* [The data]

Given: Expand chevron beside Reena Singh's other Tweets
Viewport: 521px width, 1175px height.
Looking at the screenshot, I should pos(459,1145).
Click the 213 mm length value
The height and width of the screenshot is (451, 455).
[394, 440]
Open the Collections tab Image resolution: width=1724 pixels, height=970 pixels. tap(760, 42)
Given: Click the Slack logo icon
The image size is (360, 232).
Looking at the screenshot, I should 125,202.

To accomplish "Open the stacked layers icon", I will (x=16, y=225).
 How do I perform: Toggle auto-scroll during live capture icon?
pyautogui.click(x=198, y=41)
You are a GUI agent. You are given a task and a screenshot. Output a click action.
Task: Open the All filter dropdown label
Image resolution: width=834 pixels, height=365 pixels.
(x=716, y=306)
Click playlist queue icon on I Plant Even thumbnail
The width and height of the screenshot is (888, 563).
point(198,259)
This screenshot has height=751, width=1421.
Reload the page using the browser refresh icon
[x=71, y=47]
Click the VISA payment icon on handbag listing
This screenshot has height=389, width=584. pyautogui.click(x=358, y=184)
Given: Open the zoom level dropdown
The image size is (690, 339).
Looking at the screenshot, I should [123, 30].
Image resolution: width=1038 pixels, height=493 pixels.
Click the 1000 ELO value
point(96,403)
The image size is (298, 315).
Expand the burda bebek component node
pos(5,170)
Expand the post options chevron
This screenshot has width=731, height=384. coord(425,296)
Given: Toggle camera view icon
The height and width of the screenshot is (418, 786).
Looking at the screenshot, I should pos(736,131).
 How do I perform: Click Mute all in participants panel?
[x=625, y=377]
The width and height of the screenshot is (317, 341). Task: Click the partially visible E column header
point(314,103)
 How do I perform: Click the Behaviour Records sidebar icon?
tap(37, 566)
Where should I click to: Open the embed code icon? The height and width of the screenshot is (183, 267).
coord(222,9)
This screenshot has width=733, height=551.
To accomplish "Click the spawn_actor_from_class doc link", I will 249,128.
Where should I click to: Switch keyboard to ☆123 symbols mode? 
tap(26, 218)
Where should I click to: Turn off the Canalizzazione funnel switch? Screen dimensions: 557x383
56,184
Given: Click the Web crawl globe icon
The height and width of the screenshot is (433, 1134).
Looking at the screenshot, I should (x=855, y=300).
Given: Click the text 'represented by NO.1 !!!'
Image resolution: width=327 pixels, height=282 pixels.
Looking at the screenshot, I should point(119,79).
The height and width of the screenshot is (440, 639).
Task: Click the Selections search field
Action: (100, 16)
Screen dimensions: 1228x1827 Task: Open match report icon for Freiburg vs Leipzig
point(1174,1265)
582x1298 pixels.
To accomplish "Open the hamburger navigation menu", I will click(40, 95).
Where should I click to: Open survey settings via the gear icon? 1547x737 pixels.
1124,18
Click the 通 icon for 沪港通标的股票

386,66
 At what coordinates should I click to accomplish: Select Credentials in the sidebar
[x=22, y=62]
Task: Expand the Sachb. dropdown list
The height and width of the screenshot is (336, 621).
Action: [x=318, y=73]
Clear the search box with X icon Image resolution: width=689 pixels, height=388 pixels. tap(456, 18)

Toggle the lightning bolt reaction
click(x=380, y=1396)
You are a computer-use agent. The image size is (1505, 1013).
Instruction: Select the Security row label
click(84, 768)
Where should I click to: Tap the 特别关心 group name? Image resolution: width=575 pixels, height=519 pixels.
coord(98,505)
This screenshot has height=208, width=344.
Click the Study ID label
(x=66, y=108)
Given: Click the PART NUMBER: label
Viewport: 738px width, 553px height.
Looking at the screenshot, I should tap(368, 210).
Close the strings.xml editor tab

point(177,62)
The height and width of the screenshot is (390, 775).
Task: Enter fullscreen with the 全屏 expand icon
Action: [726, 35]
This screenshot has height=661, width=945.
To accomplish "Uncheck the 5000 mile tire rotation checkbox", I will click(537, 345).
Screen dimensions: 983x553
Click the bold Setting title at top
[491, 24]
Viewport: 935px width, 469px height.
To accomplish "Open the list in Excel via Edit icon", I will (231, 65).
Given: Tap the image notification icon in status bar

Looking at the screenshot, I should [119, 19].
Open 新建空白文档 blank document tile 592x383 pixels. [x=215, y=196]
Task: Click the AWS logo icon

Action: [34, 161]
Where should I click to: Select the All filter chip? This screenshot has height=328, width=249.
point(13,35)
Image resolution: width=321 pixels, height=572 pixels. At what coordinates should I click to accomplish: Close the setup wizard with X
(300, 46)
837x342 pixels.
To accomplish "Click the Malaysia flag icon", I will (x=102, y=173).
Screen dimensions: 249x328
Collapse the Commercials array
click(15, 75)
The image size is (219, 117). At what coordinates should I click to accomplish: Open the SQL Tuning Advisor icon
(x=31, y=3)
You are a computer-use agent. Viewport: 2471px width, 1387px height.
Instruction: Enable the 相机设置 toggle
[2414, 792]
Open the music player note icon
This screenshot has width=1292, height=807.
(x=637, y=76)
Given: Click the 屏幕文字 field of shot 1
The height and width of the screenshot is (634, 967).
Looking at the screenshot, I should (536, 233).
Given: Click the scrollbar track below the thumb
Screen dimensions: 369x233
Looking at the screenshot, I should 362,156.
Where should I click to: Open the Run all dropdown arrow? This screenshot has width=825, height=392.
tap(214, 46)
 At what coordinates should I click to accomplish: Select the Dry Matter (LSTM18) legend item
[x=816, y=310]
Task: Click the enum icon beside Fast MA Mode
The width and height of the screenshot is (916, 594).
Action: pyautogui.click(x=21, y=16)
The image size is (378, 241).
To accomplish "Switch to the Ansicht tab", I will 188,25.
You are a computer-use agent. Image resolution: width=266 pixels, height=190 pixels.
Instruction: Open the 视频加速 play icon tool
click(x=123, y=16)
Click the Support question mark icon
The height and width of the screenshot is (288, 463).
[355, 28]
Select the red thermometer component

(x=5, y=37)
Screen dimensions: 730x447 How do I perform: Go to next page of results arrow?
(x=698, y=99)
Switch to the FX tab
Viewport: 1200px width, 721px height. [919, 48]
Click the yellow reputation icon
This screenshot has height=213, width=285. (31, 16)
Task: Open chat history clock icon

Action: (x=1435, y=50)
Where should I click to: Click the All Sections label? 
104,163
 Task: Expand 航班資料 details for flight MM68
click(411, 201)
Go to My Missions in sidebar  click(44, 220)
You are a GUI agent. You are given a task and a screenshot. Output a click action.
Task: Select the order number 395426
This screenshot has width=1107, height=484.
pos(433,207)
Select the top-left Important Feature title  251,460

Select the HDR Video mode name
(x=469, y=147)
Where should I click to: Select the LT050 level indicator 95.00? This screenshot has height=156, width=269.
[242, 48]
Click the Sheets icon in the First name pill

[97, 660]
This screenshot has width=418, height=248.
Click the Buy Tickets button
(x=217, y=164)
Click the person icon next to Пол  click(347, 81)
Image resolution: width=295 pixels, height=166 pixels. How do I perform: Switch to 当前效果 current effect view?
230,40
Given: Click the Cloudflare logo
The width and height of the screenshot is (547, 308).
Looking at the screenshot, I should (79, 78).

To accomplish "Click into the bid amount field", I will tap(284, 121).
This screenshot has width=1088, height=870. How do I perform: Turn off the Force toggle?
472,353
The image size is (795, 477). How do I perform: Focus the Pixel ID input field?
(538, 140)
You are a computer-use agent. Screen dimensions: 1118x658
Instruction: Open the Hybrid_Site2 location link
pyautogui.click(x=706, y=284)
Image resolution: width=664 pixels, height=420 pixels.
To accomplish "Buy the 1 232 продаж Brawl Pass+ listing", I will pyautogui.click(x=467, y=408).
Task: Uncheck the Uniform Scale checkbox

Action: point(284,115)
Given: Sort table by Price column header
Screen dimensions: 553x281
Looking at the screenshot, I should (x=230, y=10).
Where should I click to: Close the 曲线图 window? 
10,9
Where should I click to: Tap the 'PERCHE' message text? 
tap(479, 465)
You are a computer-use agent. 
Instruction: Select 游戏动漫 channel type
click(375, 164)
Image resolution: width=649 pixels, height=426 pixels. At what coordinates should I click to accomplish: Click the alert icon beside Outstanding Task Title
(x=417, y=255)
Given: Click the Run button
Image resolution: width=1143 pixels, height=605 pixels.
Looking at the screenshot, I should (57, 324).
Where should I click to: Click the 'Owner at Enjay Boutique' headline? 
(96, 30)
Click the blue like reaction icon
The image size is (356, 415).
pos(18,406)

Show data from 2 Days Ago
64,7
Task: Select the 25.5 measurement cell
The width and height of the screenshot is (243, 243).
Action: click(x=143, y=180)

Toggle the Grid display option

* [Required work] Please write out everything from the start of the material down to the line containing "Looking at the screenshot, I should 125,202.", switching "Collections" to "Downloads" and leaving the rest unchanged.

* [Written solution]
Given: Expand chevron beside Reena Singh's other Tweets
Viewport: 521px width, 1175px height.
Looking at the screenshot, I should pos(459,1145).
Click the 213 mm length value
The height and width of the screenshot is (451, 455).
[394, 440]
Open the Downloads tab Image resolution: width=1724 pixels, height=970 pixels. tap(760, 42)
Given: Click the Slack logo icon
The image size is (360, 232).
Looking at the screenshot, I should 125,202.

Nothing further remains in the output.